And Soon the Darkness (1970)
A sunny day, a quiet road, rural France: three things not normally associated with suspense...but the basis for terror in Robert Fuest's And Soon the Darkness. Released in 1970 to critical praise but little audience response, it went on to become a cult classic. Directed by Fuest (The Abominable Doctor Phibes) and written and produced by other veterans of "The Avengers," And Soon the Darkness is finally available on DVD, uncut, and restored, courtesy of Anchor Bay.
Two young, pretty English nurses (Jane, played by Pamela Franklin, and Cathy, played by Michele Dotrice) are on a bicycling holiday, pedaling through the quaint villages of French farm country. When the long stretches of lonely roads and endless cycling begins to wear on them, they have a spat. Jane rides off to leave her friend sunbathing on the side of the road. When she returns a little while later, Cathy has disappeared.

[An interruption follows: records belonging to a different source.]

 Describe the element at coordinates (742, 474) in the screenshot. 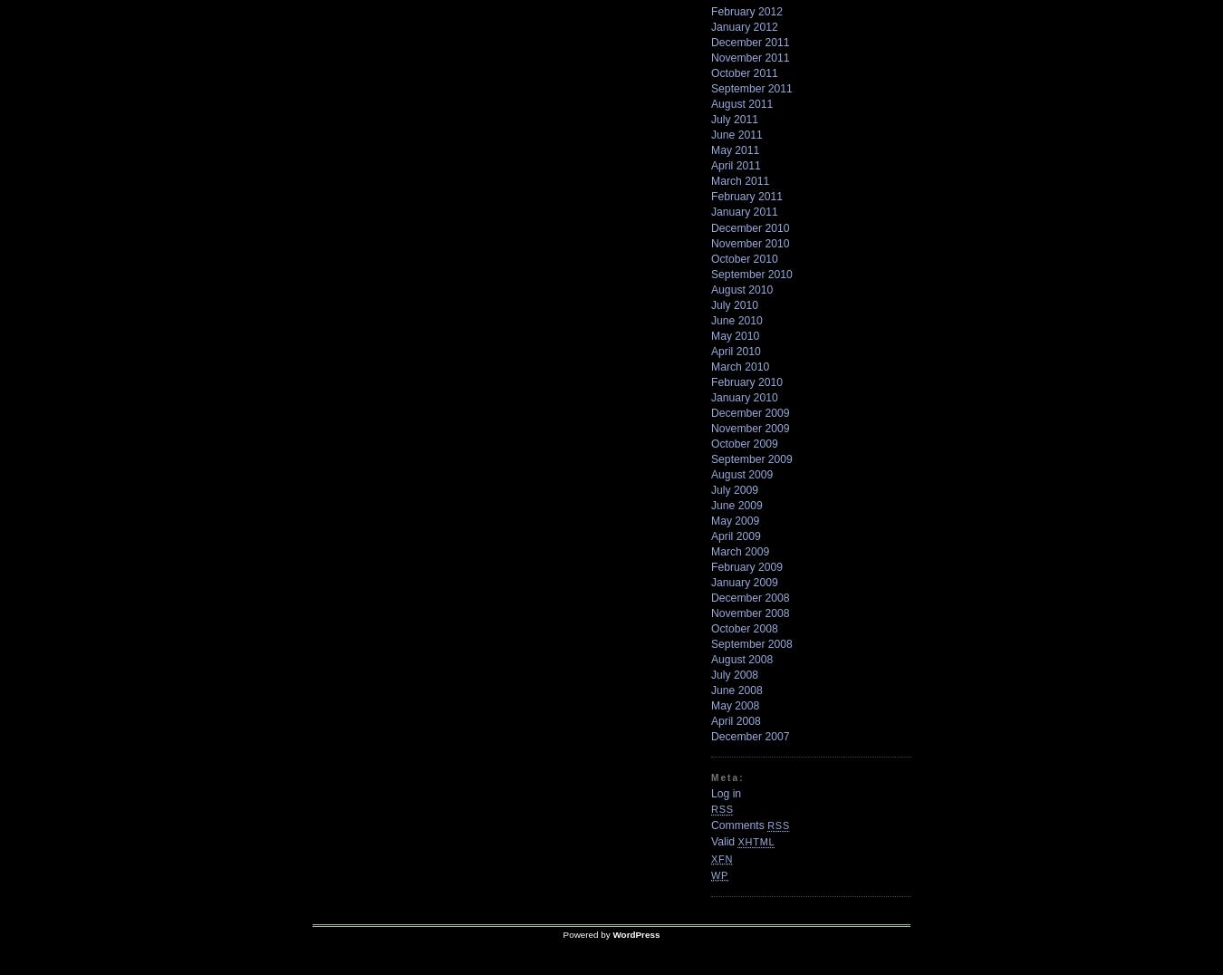

I see `'August 2009'` at that location.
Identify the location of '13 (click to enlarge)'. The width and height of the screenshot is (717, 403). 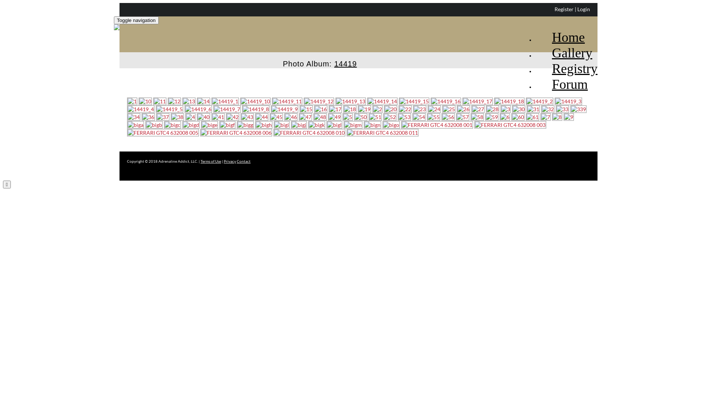
(188, 101).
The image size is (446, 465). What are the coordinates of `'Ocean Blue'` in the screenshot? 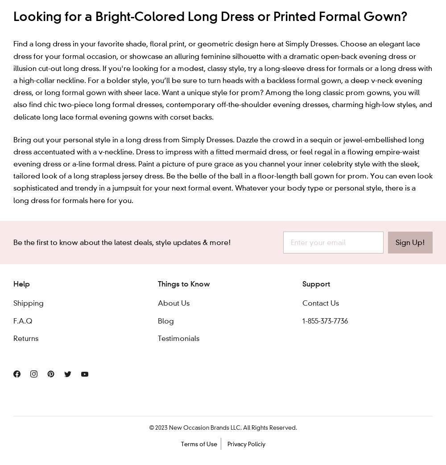 It's located at (139, 36).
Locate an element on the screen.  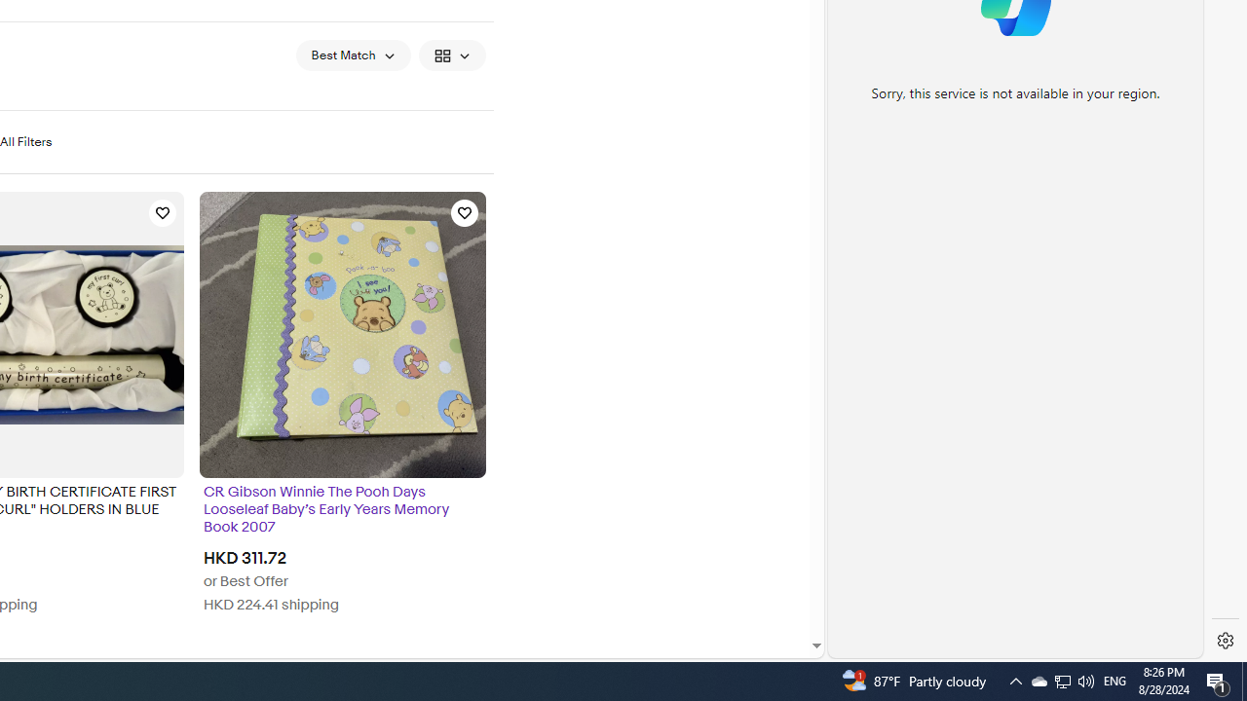
'View: Gallery View' is located at coordinates (451, 54).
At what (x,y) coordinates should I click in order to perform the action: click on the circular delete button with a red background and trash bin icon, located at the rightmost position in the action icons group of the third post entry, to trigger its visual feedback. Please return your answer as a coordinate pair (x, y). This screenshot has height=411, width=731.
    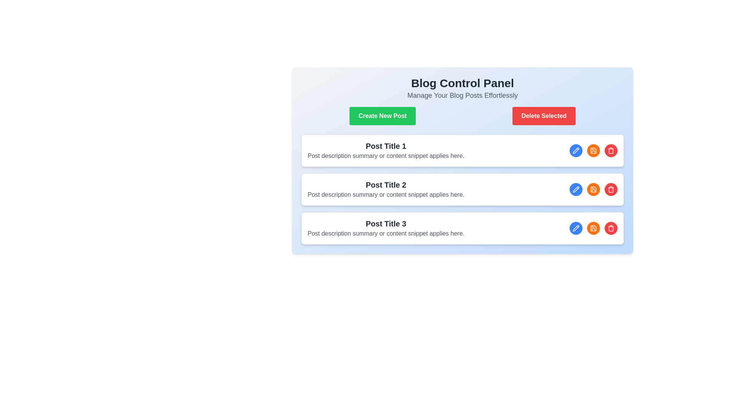
    Looking at the image, I should click on (611, 228).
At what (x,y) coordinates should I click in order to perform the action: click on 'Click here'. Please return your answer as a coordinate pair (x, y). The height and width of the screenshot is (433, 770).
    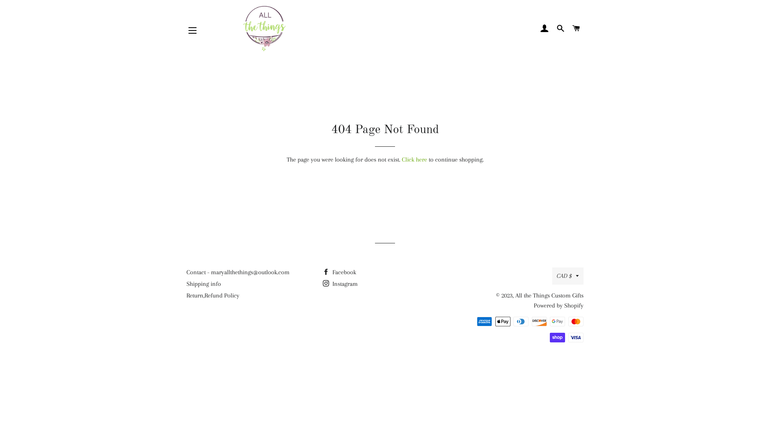
    Looking at the image, I should click on (414, 159).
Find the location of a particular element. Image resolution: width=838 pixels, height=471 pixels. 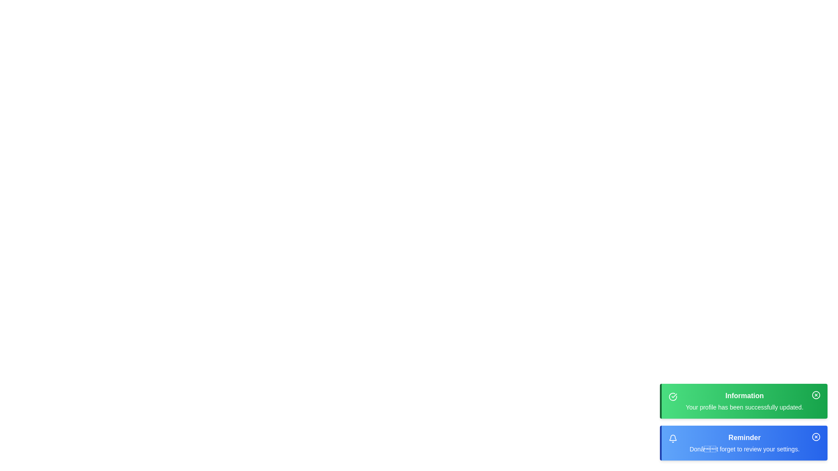

information from the informational notification box that has a green gradient background, bold 'Information' title, and text stating 'Your profile has been successfully updated.' is located at coordinates (744, 401).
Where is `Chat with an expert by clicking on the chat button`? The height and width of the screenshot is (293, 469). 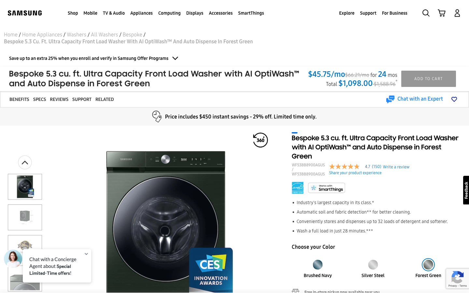
Chat with an expert by clicking on the chat button is located at coordinates (414, 99).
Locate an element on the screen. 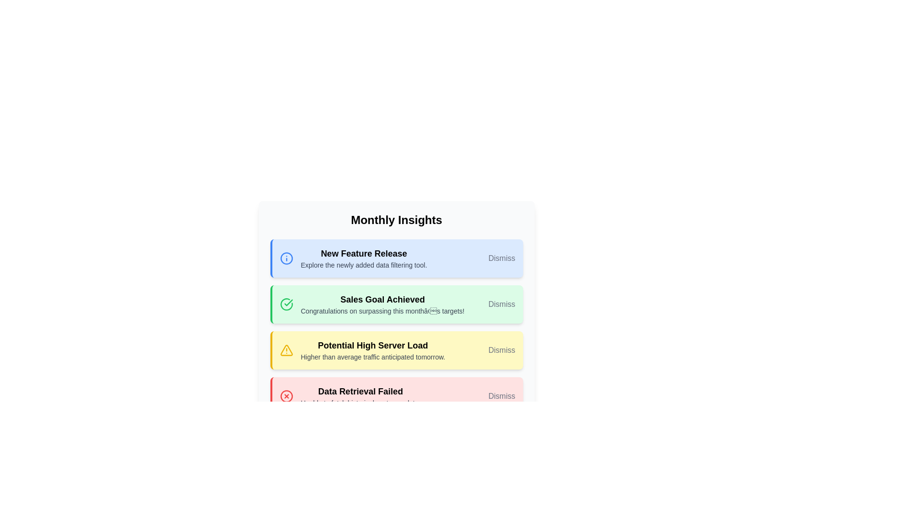 The image size is (919, 517). the text block within the notification card that informs about a newly introduced feature, to access surrounding elements for further actions is located at coordinates (363, 259).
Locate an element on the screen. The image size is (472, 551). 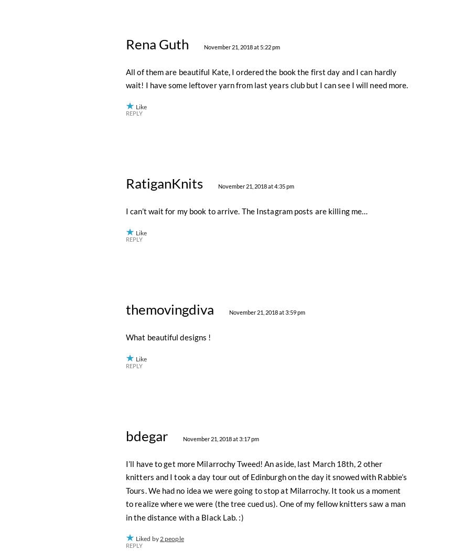
'Barb' is located at coordinates (140, 149).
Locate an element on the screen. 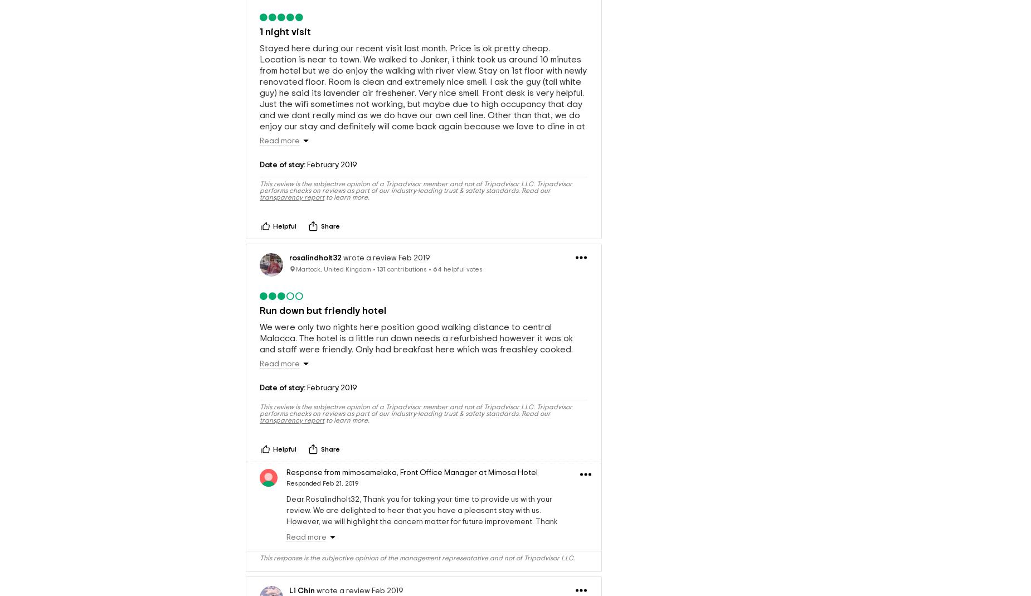 The image size is (1031, 596). '131' is located at coordinates (381, 268).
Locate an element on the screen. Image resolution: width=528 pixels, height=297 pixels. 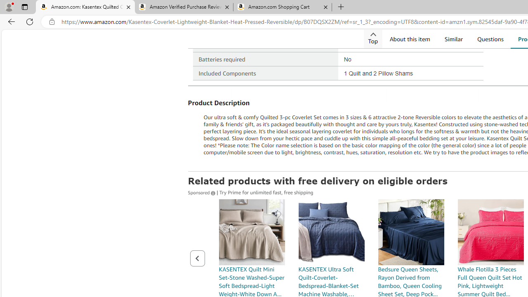
'Questions' is located at coordinates (490, 39).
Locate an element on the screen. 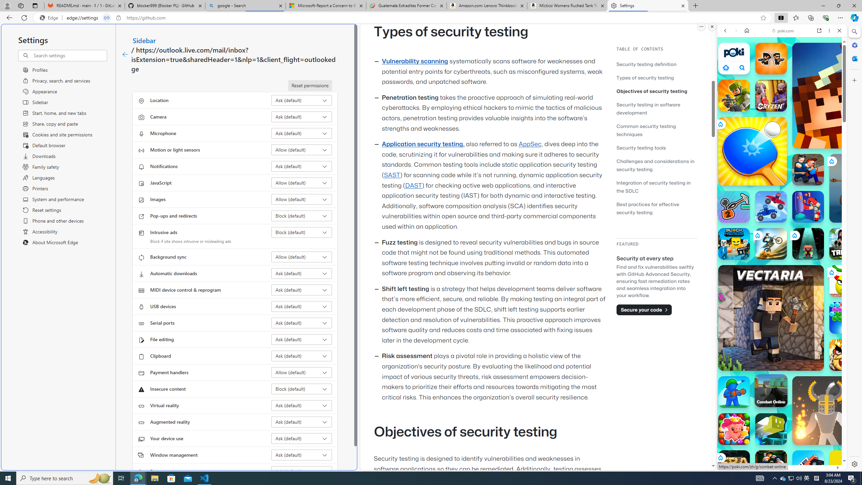 Image resolution: width=862 pixels, height=485 pixels. 'Objectives of security testing' is located at coordinates (656, 91).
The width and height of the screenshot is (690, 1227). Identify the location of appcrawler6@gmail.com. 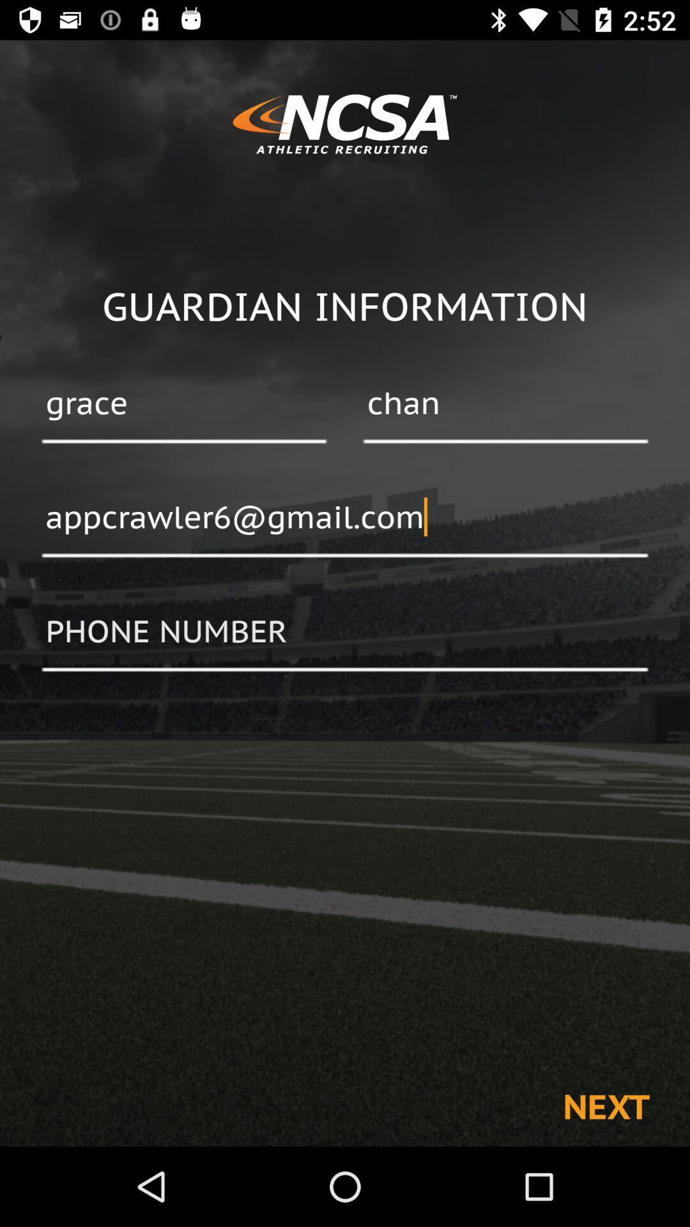
(345, 518).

And Soon the Darkness' simple set-up and narrative belie its sophistication. Instead of relying on the old suspense stand-byes like dark, rainy nights, creepy houses, and sinister villains, the film builds terror in broad, sunny daylight. While open roads in rural backwaters my night sound like a frightening place, anyone who has driven along such long, endless, and lonely stretches will well now the feeling of isolation and vulnerability they engender. Director Fuest and screenwriters Brian Clemens (Captain Kronos) and Terry Nation (Doctor Who) use that curious form of fear to its utmost. Much of the dialog is in untranslated French, which heroine Jane can barely understand. This adds further to her, and the audience's feeling of isolation.
Critics in its time compared And Soon the Darkness favorably with the work of Alfred Hitchcock. While it may not be up to the standards of the Master's best work, it certainly is a film he would have been proud of. Understated, quite, and unbearably tense, And Soon the Darkness is a wonderful piece of suspense from cult director Fuest.